Dr. Motter-Mast explains that once a patient chooses their healthcare decision-maker, the information is entered into GBMC’s electronic medical records system, Epic. Patients can change their decision anytime they want.

Dr. Chiaramonte also stresses the importance of picking your healthcare decision-maker and having an advance directive — though she admits there is a lot to think about.

“Everyone over the age of 18 should have an advance directive,” Chiaramonte explains. “An advance directive has two parts: the determination of a medical power of attorney (MPOA) and a living will. The MPOA, also known as the healthcare agent, is the person that you would want to speak for you to the doctors and make medical decisions for you if you were unable to make them for yourself. This should be someone who you trust to make the decisions that you would want, even if they are different than what they would want. The living will component of the advance directive explains what you want if you were very ill, near the end of life or in a persistent vegetative state and not expected to recover.“

Both doctors stress the importance of having these end-of-life decisions made before anything happens to you — for your own end-of-life experience and your family’s.

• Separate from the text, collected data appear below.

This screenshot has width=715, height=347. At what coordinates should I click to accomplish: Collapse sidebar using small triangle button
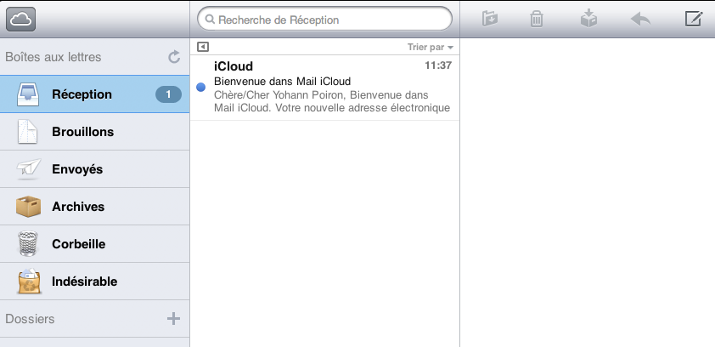202,47
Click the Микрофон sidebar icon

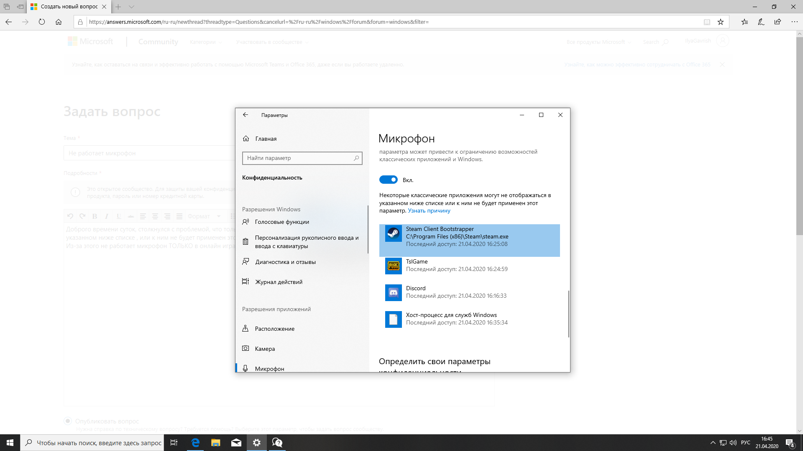pos(246,368)

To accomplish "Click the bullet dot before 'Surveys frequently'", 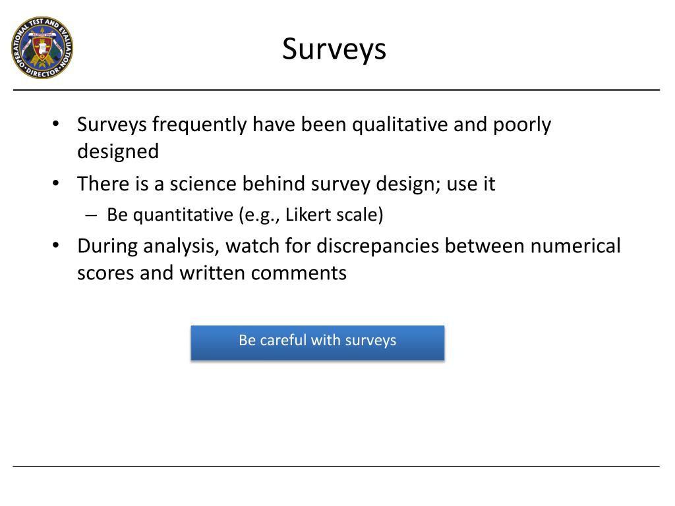I will pyautogui.click(x=55, y=124).
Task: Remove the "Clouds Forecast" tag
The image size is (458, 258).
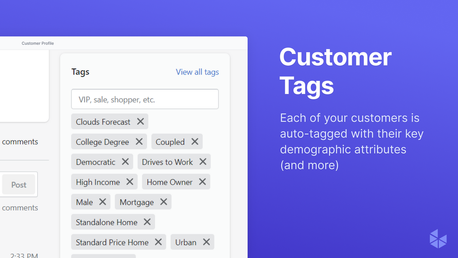Action: pyautogui.click(x=140, y=121)
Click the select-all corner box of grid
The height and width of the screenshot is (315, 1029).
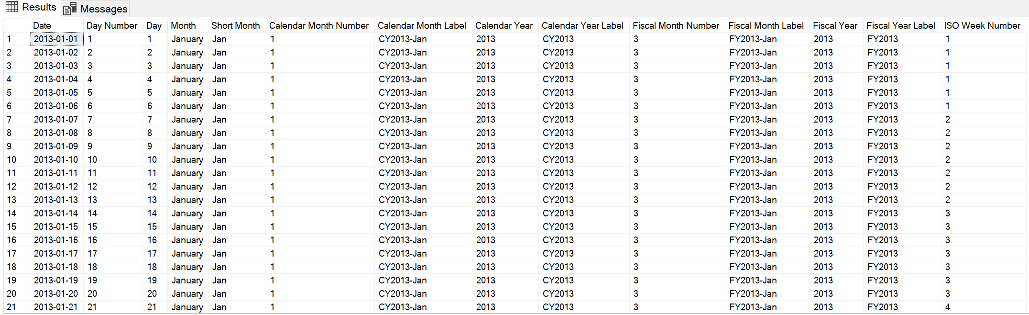click(x=16, y=26)
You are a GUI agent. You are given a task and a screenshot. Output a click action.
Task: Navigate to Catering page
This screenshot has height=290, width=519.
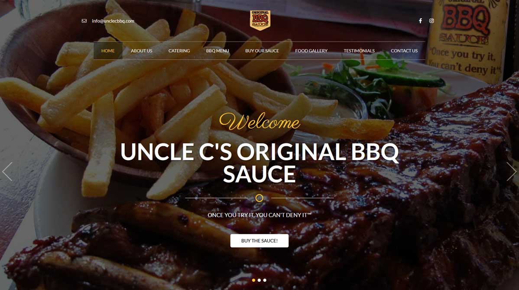[x=179, y=51]
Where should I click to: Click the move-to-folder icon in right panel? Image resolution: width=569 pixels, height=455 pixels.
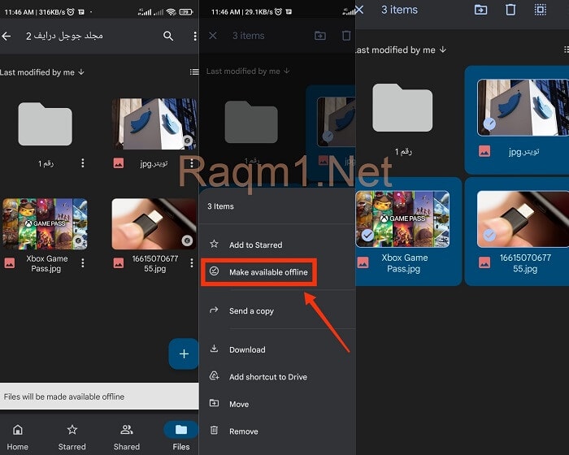point(481,10)
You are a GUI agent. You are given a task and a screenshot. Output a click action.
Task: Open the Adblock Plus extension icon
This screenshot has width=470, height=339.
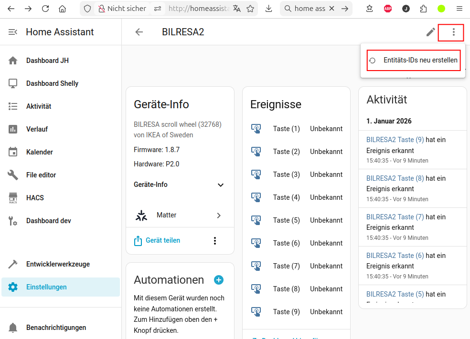coord(388,9)
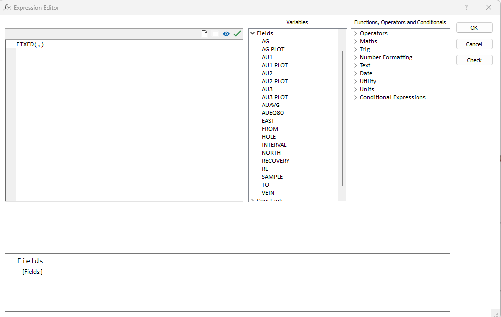
Task: Click the green checkmark validate icon
Action: 237,34
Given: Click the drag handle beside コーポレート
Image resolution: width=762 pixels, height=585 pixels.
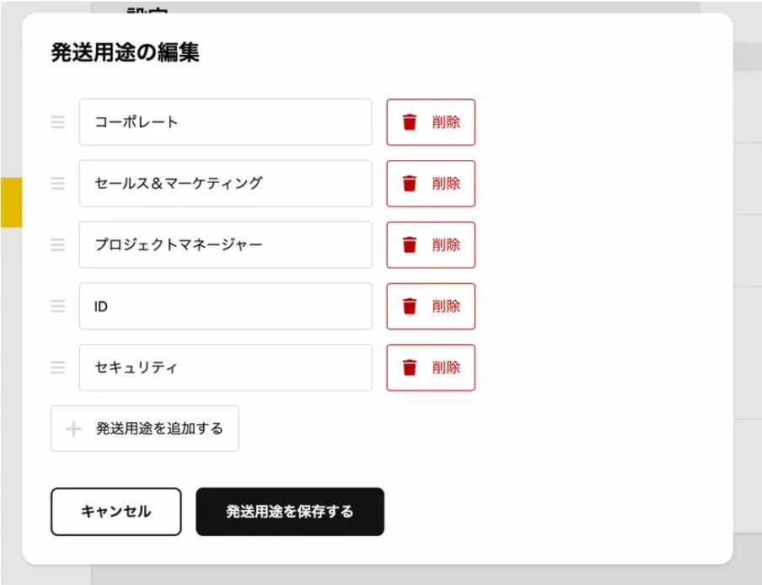Looking at the screenshot, I should [57, 122].
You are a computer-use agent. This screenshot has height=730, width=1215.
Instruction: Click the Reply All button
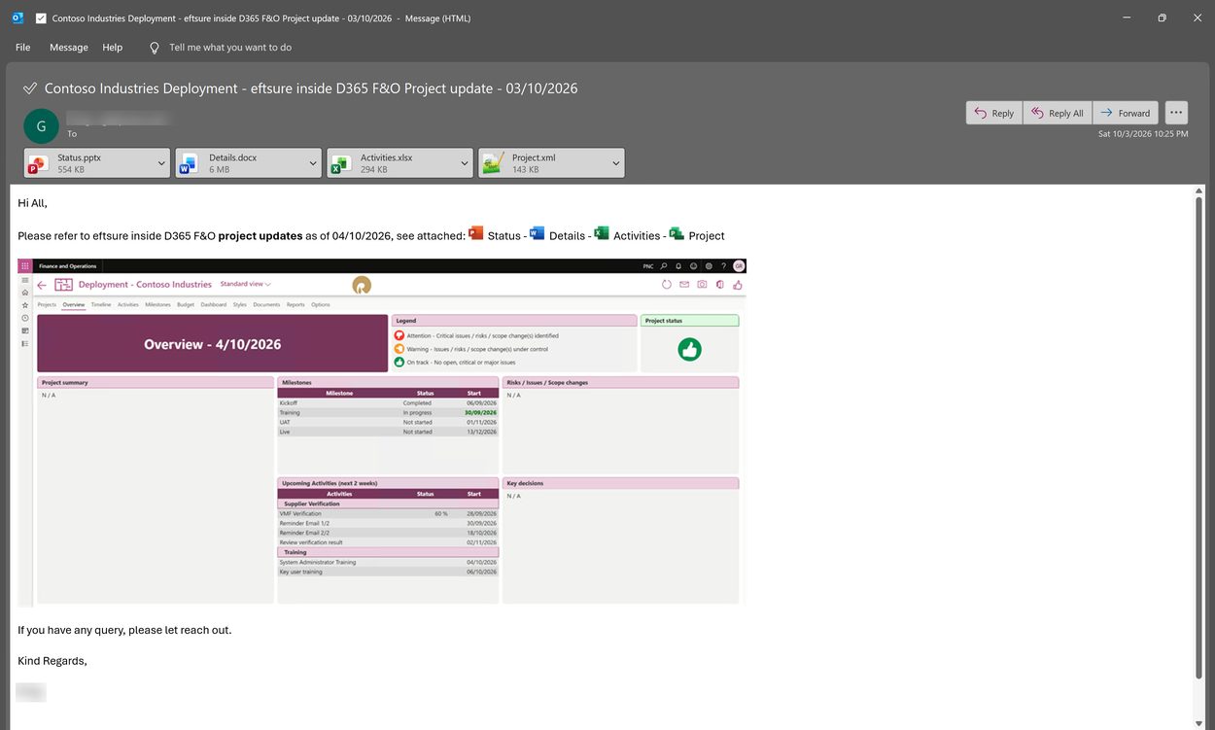click(1058, 113)
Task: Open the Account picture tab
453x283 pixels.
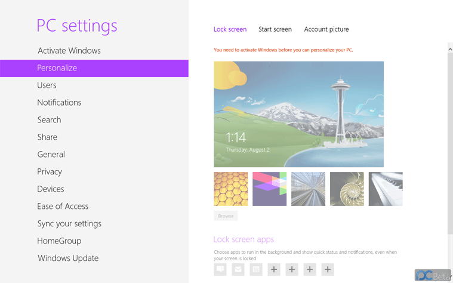Action: click(326, 29)
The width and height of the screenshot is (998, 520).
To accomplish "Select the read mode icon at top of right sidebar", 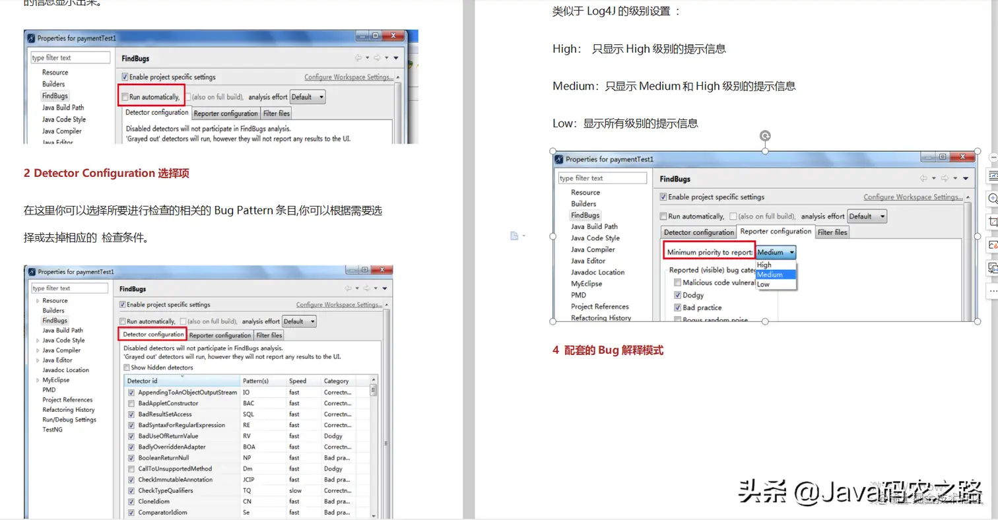I will [993, 176].
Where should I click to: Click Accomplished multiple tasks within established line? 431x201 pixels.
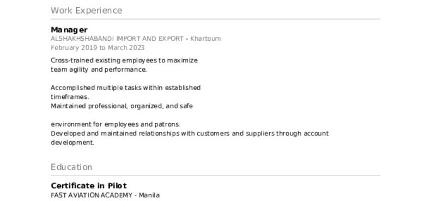(126, 88)
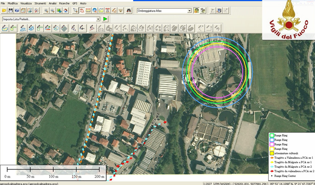The height and width of the screenshot is (185, 315).
Task: Click the Zoom In magnifier icon
Action: [x=46, y=10]
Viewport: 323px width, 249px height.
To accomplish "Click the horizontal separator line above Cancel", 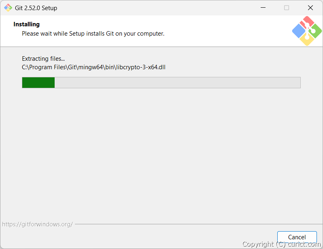I will pyautogui.click(x=194, y=224).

“It’s a waste of time and money to be arguing about who is making the decisions when Mom is already sick,” Dr. Motter-Mast explains. “When you’re spending time arguing amongst family about Mom, it costs a lot, and you are wasting valuable time, which should be focused on your loved one. It’s important for people to take the initiative now, make their plan and lay it out for their family.”

While GBMC is working to have younger, healthier people make these decisions early in life, the hospital does the same with older patients who are nearer to the end-of-life experience.

“At GBMC we have an in-house palliative care team and we are often consulted to see patients who are facing serious medical illness,” says Dr. Chiaramonte. “In addition to helping with medical decision-making and advance care planning, we help patients with symptom management and coping. Our team has physicians, nurse practitioners, a social worker and a mind-body specialist to help patients manage their stress and anxiety. We collaborate closely with the primary medical team.”